*PROMPT A*
Answer these questions about the column:
(i) Who wrote it?
(ii) What does the column say this article is for its writers at the Review?
(iii) Whose personal email is the address readers are asked to write to?

*GIVEN TEXT*
☆ ☆ ☆ ☆ ☆ ☆ ☆

Just Ask Us: To Do List Before Graduation

Jolie De Feis and Mike Plotz

Disclaimer: “Just Ask Us and We’ll Tell Ya” is a satirical column, and the Review does not condone illegal activity of any kind.

Hear ye, hear ye. It has come time for our final Review article, and boy, are we sad. As seasoned Oberlin students and soon-to-be graduates, we know what is best for you. This time, we are telling you, so don’t bother asking. It is our firm, final and unwavering opinion that in order to consider yourself an Obie, or “Yeo,” you must do the things we have listed below. This list was compiled by us, with recommendations from trusted friends. We know you can do them all if you put your mind to it and don’t care about embarrassing yourself a little bit or a lot. We have both embarrassed ourselves plenty, and we both (almost, kind of, don’t ask us) have jobs. You’re welcome in advance for all of the fun you’re about to have. If you do any of these things, make sure to email us at [email protected]. We will have this email forever because, unlike Oberlin email addresses, it doesn’t expire, and it is also Mike’s personal email.

☆ ☆ ☆ ☆ ☆ ☆ ☆

Items from a dataset
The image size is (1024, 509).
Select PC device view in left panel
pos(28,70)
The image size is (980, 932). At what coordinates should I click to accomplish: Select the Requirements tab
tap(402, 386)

☆ ☆ ☆ ☆ ☆ ☆ ☆

*PROMPT B*
Rename "image size" to "screen size" throughout the rows above, and keep every other part of them unchanged.

*WRITTEN ANSWER A*
(i) Jolie De Feis and Mike Plotz
(ii) Their final Review article
(iii) Mike's

*WRITTEN ANSWER B*
The screen size is (1024, 509).
Select PC device view in left panel
pos(28,70)
The screen size is (980, 932). At what coordinates should I click to accomplish: Select the Requirements tab
tap(402, 386)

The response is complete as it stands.